TASK MATERIAL:
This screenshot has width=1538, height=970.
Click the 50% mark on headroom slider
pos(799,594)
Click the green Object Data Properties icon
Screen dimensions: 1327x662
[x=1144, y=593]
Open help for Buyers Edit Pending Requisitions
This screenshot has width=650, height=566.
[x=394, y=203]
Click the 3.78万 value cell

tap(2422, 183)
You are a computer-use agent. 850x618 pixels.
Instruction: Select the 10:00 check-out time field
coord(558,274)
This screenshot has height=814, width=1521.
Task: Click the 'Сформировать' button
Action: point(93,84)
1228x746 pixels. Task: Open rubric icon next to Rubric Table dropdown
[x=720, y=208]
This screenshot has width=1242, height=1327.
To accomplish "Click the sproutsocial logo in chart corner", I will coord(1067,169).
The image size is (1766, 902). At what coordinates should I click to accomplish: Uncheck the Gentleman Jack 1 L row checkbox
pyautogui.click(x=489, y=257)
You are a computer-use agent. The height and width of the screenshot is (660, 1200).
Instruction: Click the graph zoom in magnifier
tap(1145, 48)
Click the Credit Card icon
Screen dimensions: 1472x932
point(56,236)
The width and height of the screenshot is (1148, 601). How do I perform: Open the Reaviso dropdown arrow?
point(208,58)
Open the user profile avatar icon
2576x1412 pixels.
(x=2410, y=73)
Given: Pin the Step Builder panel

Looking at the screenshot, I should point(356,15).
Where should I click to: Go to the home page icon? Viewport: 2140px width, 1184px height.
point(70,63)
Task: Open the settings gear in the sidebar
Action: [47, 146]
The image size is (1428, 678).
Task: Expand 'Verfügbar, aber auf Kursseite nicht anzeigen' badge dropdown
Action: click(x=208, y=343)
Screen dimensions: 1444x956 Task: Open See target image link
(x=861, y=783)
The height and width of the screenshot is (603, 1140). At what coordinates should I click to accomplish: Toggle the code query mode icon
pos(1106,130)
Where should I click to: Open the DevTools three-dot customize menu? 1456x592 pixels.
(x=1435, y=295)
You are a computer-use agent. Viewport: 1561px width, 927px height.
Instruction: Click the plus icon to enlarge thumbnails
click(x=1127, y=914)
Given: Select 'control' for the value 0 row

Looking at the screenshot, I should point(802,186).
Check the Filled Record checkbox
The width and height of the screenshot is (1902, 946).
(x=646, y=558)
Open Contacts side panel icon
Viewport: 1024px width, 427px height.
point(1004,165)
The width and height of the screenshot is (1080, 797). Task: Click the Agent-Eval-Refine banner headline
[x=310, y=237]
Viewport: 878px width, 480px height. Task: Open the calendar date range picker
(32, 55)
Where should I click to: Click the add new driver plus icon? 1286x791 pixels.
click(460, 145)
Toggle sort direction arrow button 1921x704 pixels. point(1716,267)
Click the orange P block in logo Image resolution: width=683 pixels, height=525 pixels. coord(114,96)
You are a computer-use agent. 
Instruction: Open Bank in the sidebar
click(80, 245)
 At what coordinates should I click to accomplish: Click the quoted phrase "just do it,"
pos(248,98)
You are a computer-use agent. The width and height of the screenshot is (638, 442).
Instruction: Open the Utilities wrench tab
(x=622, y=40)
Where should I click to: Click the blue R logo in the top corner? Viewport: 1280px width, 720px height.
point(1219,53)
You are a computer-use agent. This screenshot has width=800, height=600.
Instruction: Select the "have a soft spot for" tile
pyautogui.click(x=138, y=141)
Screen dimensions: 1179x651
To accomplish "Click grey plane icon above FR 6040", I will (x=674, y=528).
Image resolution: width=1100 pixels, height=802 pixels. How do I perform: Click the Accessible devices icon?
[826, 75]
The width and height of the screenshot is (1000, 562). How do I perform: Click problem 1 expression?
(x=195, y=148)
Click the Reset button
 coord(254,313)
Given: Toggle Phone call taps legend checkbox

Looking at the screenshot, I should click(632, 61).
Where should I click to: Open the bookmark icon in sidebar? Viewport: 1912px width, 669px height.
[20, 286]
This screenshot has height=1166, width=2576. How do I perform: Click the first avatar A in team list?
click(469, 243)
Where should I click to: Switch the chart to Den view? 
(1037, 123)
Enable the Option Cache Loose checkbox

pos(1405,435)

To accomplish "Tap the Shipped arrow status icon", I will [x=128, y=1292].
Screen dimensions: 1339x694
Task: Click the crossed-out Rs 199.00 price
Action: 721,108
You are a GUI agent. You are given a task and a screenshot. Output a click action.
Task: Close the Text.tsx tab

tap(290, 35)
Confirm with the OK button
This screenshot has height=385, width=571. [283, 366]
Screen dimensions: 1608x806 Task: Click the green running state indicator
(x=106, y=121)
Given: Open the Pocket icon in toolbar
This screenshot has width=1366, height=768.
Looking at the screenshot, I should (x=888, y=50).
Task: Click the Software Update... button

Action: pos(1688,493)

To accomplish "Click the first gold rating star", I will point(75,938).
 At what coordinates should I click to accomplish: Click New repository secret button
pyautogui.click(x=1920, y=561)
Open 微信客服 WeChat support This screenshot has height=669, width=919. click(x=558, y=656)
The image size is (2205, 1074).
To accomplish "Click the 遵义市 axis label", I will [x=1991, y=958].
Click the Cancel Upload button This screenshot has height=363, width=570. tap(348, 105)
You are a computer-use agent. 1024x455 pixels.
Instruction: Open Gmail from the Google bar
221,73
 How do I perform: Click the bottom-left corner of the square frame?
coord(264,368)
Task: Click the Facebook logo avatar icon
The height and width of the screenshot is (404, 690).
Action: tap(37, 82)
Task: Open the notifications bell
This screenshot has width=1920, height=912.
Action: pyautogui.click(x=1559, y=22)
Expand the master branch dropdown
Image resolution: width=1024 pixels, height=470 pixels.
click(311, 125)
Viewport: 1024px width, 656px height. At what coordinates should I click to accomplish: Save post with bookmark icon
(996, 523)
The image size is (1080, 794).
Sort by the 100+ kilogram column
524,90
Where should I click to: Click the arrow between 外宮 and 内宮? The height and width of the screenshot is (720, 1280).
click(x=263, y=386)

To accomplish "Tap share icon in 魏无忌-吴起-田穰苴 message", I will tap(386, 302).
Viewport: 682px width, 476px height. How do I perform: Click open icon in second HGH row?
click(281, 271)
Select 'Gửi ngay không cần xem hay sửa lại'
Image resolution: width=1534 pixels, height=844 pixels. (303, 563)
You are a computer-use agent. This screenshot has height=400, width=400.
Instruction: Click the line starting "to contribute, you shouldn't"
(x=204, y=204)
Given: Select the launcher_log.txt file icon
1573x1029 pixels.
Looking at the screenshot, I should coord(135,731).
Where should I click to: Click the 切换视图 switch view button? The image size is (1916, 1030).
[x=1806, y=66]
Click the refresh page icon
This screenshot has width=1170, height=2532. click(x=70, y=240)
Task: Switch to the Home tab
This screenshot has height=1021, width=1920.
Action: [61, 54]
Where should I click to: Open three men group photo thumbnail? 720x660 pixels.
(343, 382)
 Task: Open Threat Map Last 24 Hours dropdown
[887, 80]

WHAT YOU SHOULD DO:
The entries above must be written out again exactly as they are.

ANSWER BOX:
This screenshot has width=1538, height=970.
Click the 50% mark on headroom slider
pos(799,594)
Click the green Object Data Properties icon
Screen dimensions: 1327x662
[x=1144, y=593]
Open help for Buyers Edit Pending Requisitions
This screenshot has width=650, height=566.
[x=394, y=203]
Click the 3.78万 value cell

tap(2422, 183)
You are a computer-use agent. 850x618 pixels.
Instruction: Select the 10:00 check-out time field
coord(558,274)
This screenshot has height=814, width=1521.
Task: Click the 'Сформировать' button
Action: point(93,84)
1228x746 pixels. Task: Open rubric icon next to Rubric Table dropdown
[x=720, y=208]
This screenshot has width=1242, height=1327.
To accomplish "Click the sproutsocial logo in chart corner", I will coord(1067,169).
The image size is (1766, 902). At what coordinates should I click to accomplish: Uncheck the Gentleman Jack 1 L row checkbox
pyautogui.click(x=489, y=257)
You are a computer-use agent. The height and width of the screenshot is (660, 1200).
Instruction: Click the graph zoom in magnifier
tap(1145, 48)
Click the Credit Card icon
Screen dimensions: 1472x932
point(56,236)
The width and height of the screenshot is (1148, 601). How do I perform: Open the Reaviso dropdown arrow?
point(208,58)
Open the user profile avatar icon
2576x1412 pixels.
(x=2410, y=73)
Given: Pin the Step Builder panel

Looking at the screenshot, I should point(356,15).
Where should I click to: Go to the home page icon? Viewport: 2140px width, 1184px height.
point(70,63)
Task: Open the settings gear in the sidebar
Action: [47, 146]
The image size is (1428, 678).
Task: Expand 'Verfügbar, aber auf Kursseite nicht anzeigen' badge dropdown
Action: click(x=208, y=343)
Screen dimensions: 1444x956 Task: Open See target image link
(x=861, y=783)
The height and width of the screenshot is (603, 1140). At what coordinates should I click to accomplish: Toggle the code query mode icon
pos(1106,130)
Where should I click to: Open the DevTools three-dot customize menu? 1456x592 pixels.
(x=1435, y=295)
You are a computer-use agent. Viewport: 1561px width, 927px height.
Instruction: Click the plus icon to enlarge thumbnails
click(x=1127, y=914)
Given: Select 'control' for the value 0 row

Looking at the screenshot, I should point(802,186).
Check the Filled Record checkbox
The width and height of the screenshot is (1902, 946).
(x=646, y=558)
Open Contacts side panel icon
Viewport: 1024px width, 427px height.
point(1004,165)
The width and height of the screenshot is (1080, 797). Task: Click the Agent-Eval-Refine banner headline
[x=310, y=237]
Viewport: 878px width, 480px height. Task: Open the calendar date range picker
(32, 55)
Where should I click to: Click the add new driver plus icon? 1286x791 pixels.
click(460, 145)
Toggle sort direction arrow button 1921x704 pixels. point(1716,267)
Click the orange P block in logo Image resolution: width=683 pixels, height=525 pixels. coord(114,96)
You are a computer-use agent. 
Instruction: Open Bank in the sidebar
click(80, 245)
 At what coordinates should I click to accomplish: Click the quoted phrase "just do it,"
pos(248,98)
You are a computer-use agent. The width and height of the screenshot is (638, 442).
Instruction: Open the Utilities wrench tab
(x=622, y=40)
Where should I click to: Click the blue R logo in the top corner? Viewport: 1280px width, 720px height.
point(1219,53)
You are a computer-use agent. This screenshot has width=800, height=600.
Instruction: Select the "have a soft spot for" tile
pyautogui.click(x=138, y=141)
Screen dimensions: 1179x651
To accomplish "Click grey plane icon above FR 6040", I will (x=674, y=528).
Image resolution: width=1100 pixels, height=802 pixels. How do I perform: Click the Accessible devices icon?
[826, 75]
The width and height of the screenshot is (1000, 562). How do I perform: Click problem 1 expression?
(x=195, y=148)
Click the Reset button
 coord(254,313)
Given: Toggle Phone call taps legend checkbox

Looking at the screenshot, I should click(632, 61).
Where should I click to: Open the bookmark icon in sidebar? Viewport: 1912px width, 669px height.
[20, 286]
This screenshot has height=1166, width=2576. How do I perform: Click the first avatar A in team list?
click(469, 243)
Where should I click to: Switch the chart to Den view? 
(1037, 123)
Enable the Option Cache Loose checkbox

pos(1405,435)

To accomplish "Tap the Shipped arrow status icon", I will [x=128, y=1292].
Screen dimensions: 1339x694
Task: Click the crossed-out Rs 199.00 price
Action: 721,108
You are a GUI agent. You are given a task and a screenshot. Output a click action.
Task: Close the Text.tsx tab

tap(290, 35)
Confirm with the OK button
This screenshot has height=385, width=571. [283, 366]
Screen dimensions: 1608x806 Task: Click the green running state indicator
(x=106, y=121)
Given: Open the Pocket icon in toolbar
This screenshot has width=1366, height=768.
Looking at the screenshot, I should (x=888, y=50).
Task: Click the Software Update... button

Action: pos(1688,493)

To accomplish "Click the first gold rating star", I will point(75,938).
 At what coordinates should I click to accomplish: Click New repository secret button
pyautogui.click(x=1920, y=561)
Open 微信客服 WeChat support This screenshot has height=669, width=919. click(x=558, y=656)
The image size is (2205, 1074).
To accomplish "Click the 遵义市 axis label", I will [x=1991, y=958].
Click the Cancel Upload button This screenshot has height=363, width=570. tap(348, 105)
You are a computer-use agent. 1024x455 pixels.
Instruction: Open Gmail from the Google bar
221,73
 How do I perform: Click the bottom-left corner of the square frame?
coord(264,368)
Task: Click the Facebook logo avatar icon
The height and width of the screenshot is (404, 690).
Action: tap(37, 82)
Task: Open the notifications bell
This screenshot has width=1920, height=912.
Action: pyautogui.click(x=1559, y=22)
Expand the master branch dropdown
Image resolution: width=1024 pixels, height=470 pixels.
click(311, 125)
Viewport: 1024px width, 656px height. At what coordinates should I click to accomplish: Save post with bookmark icon
(996, 523)
The image size is (1080, 794).
Sort by the 100+ kilogram column
524,90
Where should I click to: Click the arrow between 外宮 and 内宮? The height and width of the screenshot is (720, 1280).
click(x=263, y=386)

To accomplish "Tap share icon in 魏无忌-吴起-田穰苴 message", I will tap(386, 302).
Viewport: 682px width, 476px height. How do I perform: Click open icon in second HGH row?
click(281, 271)
Select 'Gửi ngay không cần xem hay sửa lại'
Image resolution: width=1534 pixels, height=844 pixels. (303, 563)
You are a computer-use agent. This screenshot has height=400, width=400.
Instruction: Click the line starting "to contribute, you shouldn't"
(x=204, y=204)
Given: Select the launcher_log.txt file icon
1573x1029 pixels.
Looking at the screenshot, I should coord(135,731).
Where should I click to: Click the 切换视图 switch view button? The image size is (1916, 1030).
[x=1806, y=66]
Click the refresh page icon
This screenshot has width=1170, height=2532. click(x=70, y=240)
Task: Switch to the Home tab
This screenshot has height=1021, width=1920.
Action: [61, 54]
Where should I click to: Open three men group photo thumbnail? 720x660 pixels.
(343, 382)
 Task: Open Threat Map Last 24 Hours dropdown
[887, 80]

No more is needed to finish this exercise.